Practice information
- Firm type: Architecture; Interior architecture; Landscape architecture; Urban design; Urban planning; Wayfinding;
- No. of employees: 800
- Location: Adelaide, Auckland, Brisbane, Canberra, Christchurch, Gold Coast, Melbourne, Newcastle, Sydney, Perth, Townsville

Website
- architectus.co.nzarchitectus.com.au

= Architectus =

Architectural firm based in Australia and New Zealand

Architectus is a multi-disciplinary architecture and design practice with 13 studios across Australia and Aotearoa / New Zealand.

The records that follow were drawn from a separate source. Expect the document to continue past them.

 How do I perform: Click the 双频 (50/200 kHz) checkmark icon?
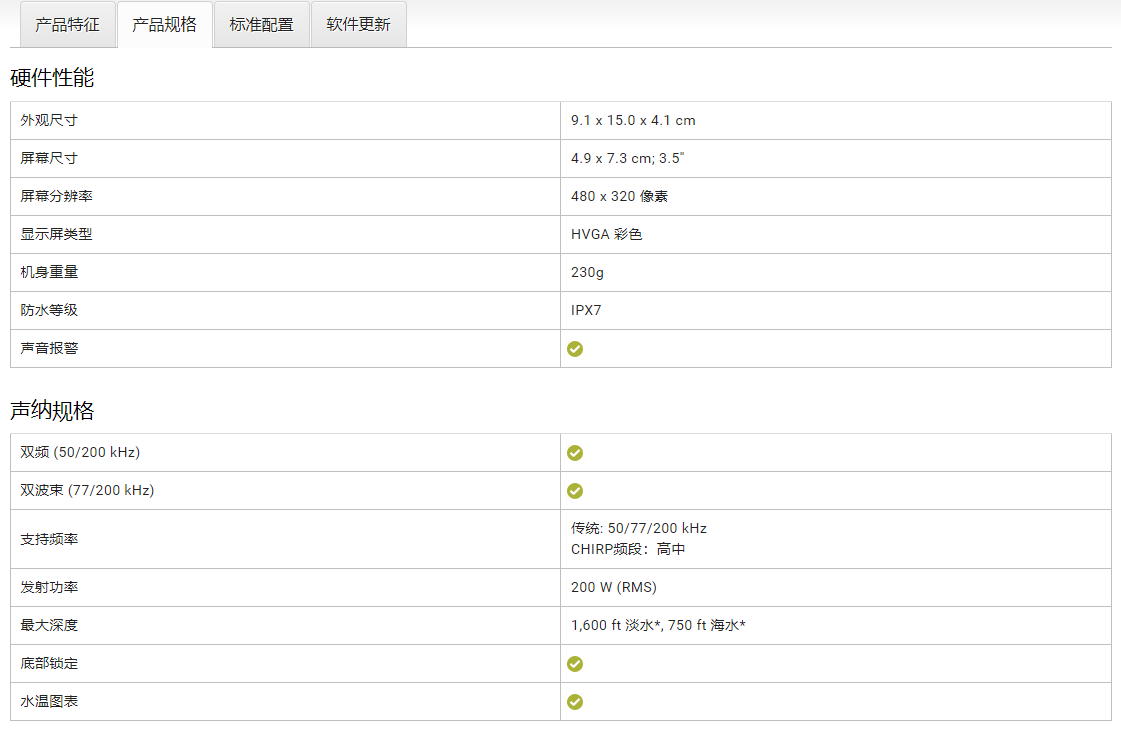coord(575,453)
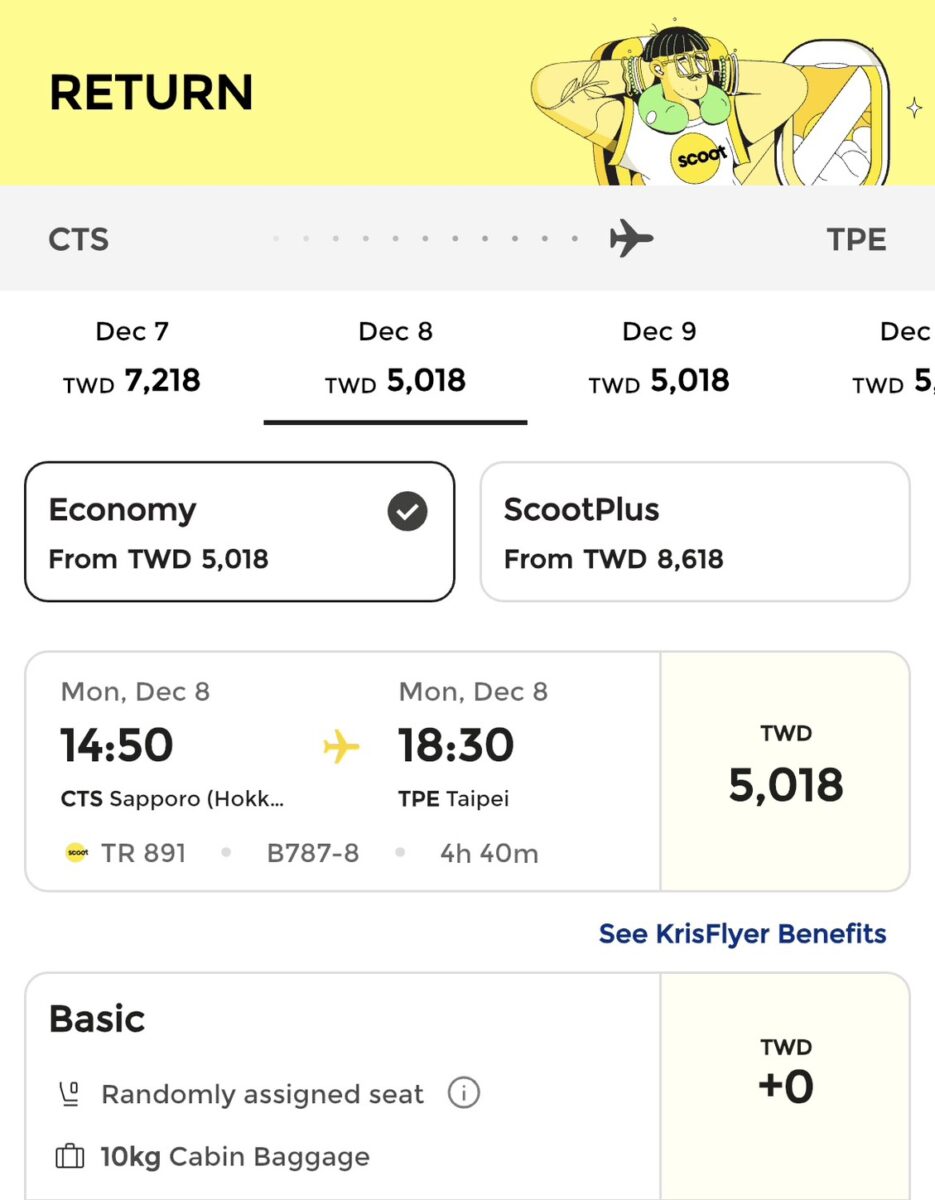This screenshot has width=935, height=1200.
Task: Select the Basic fare TWD +0 price box
Action: [x=786, y=1085]
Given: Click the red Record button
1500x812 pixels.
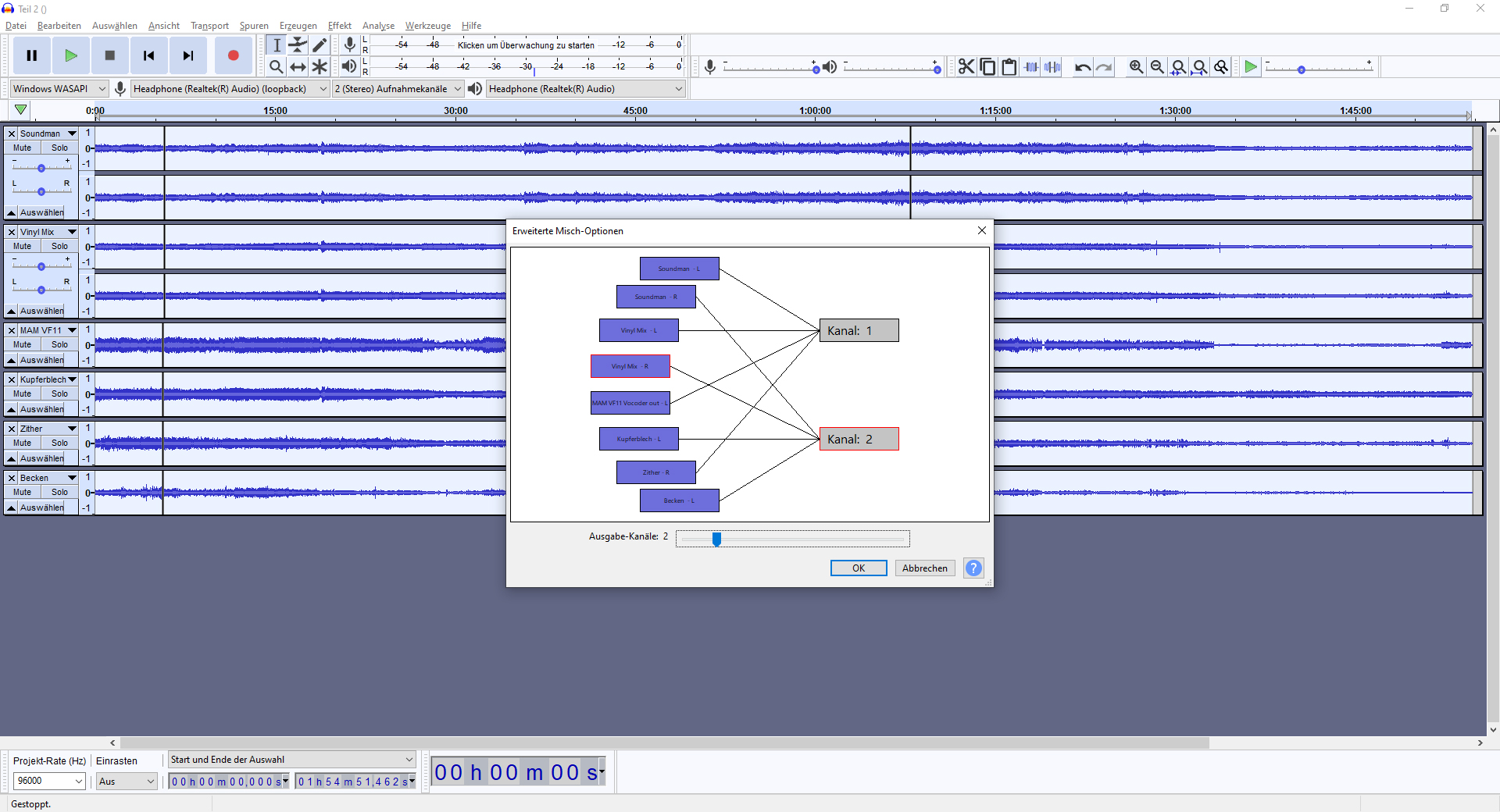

As the largest practice in their region, they employ more than 800 architects, interior designers, landscape architects, urban planners, urban designers, digital experts, and wayfinding specialists, who collaborate on projects of every type and size.

The firm works across a diverse range of sectors including Commercial, Defence, Infrastructure, Public and Transport, with Education and Health their two largest teams.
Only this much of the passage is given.